In a tone which now underlines the country’s wariness of the relationship between Boeing and the U.S. Federal Aviation Administration, Transport Canada has announced its intention to play a far greater part in the validation process of aircraft.

We “have to look at the interaction that different authorities have with their manufacturers,” Nicholas Robinson, Transport Canada’s director of civil aviation, told a Canadian hearing on aircraft certification and the MAX.

Currently Transport Canada is yet to approve the 737 MAX despite the FAA having already approved the jet to return to the skies. In particular, Transport Canada is likely to require additional pilot training before giving the 737 MAX the all-clear.
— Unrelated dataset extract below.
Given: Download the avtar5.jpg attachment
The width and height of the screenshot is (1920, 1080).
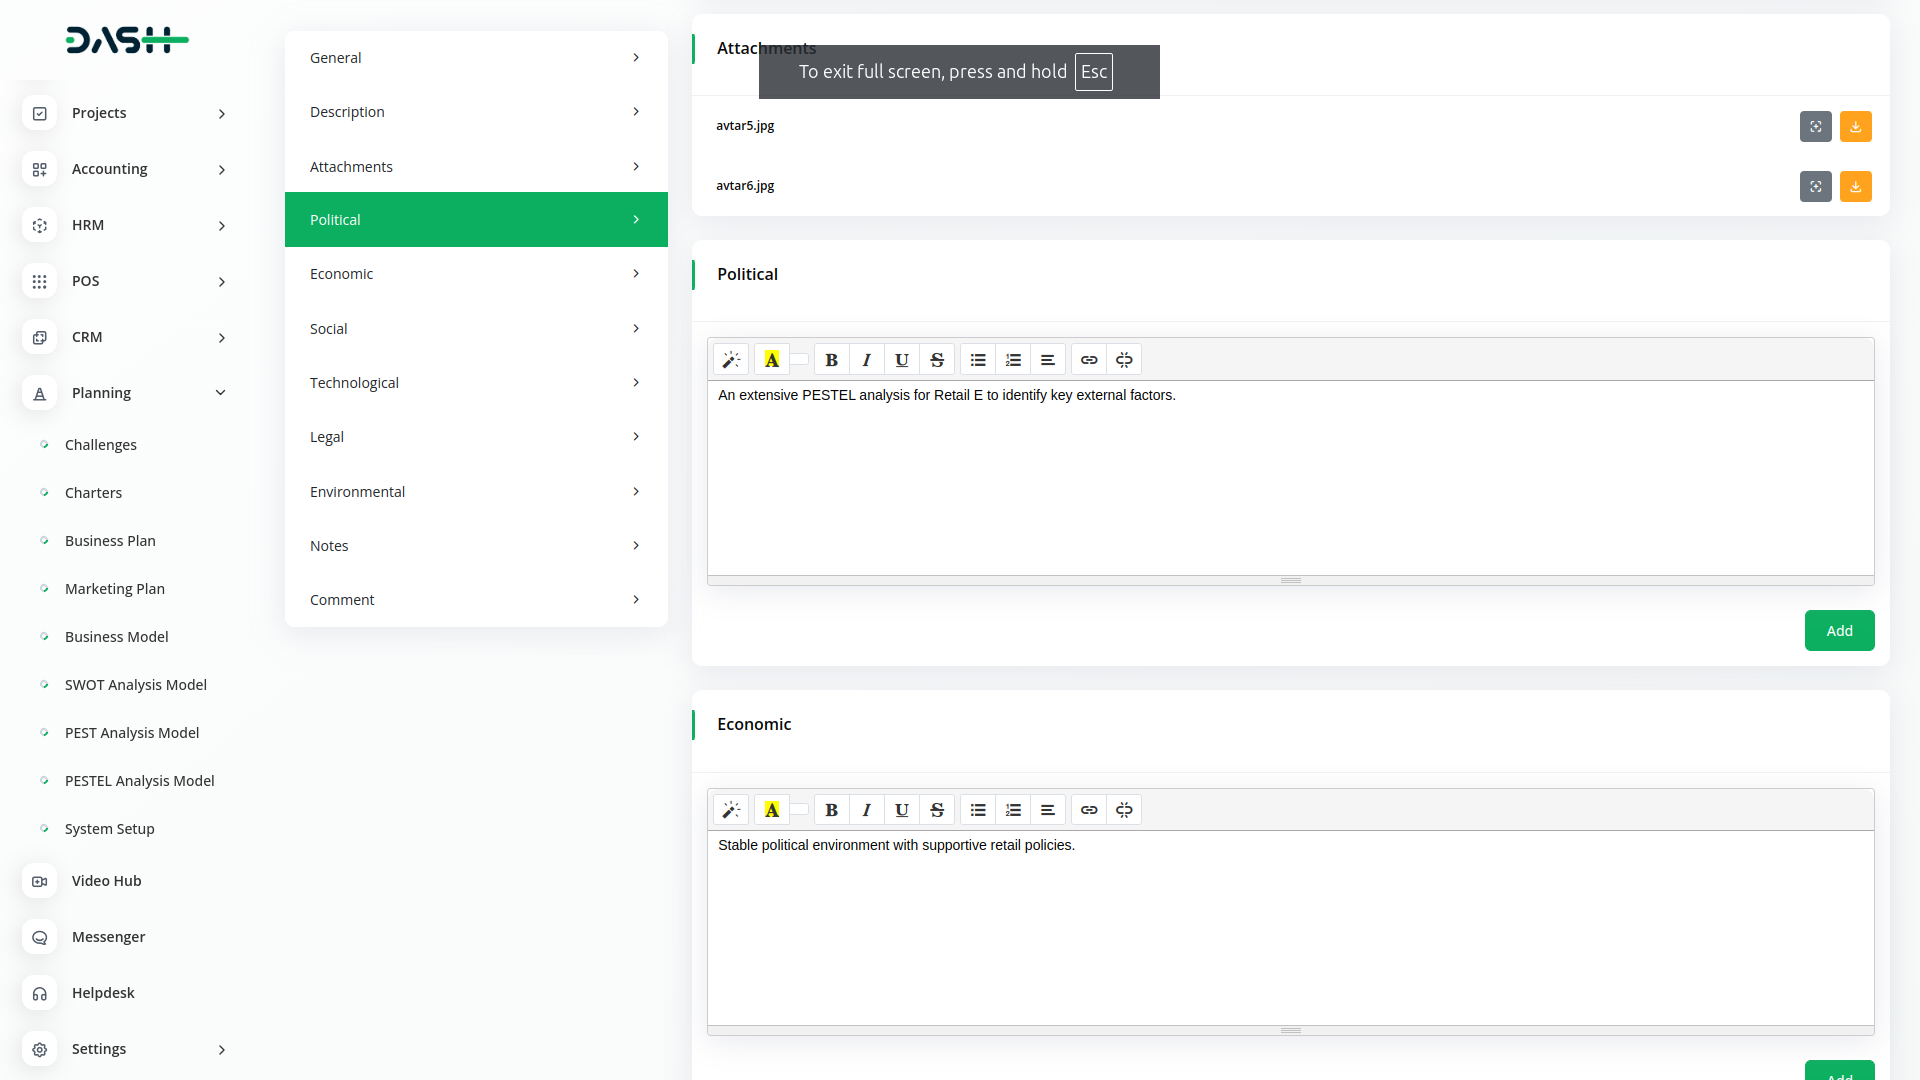Looking at the screenshot, I should click(x=1855, y=127).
Bearing in mind the criticism that the FAA has come in for over its relationship with Boeing in relation to the certification processes for the MAX, other regulators are now being more cautious rather than simply accepting what the FAA reports.

“It’s public record that information was not forthcoming with regard to particular aspects of this aircraft,” Robinson said. “That will have to change,” adding: “We’ll see a greater involvement in validation, but we do have to keep with the system where the state of design certifies the aircraft and the other leading authorities go ahead and validate the aircraft independently.”

However, Robinson conceded that in the case of Boeing, the FAA would still be responsible for the majority of the ‘heavy lifting’ of any validation process and that Transport Canada would not be looking to create a totally independent process.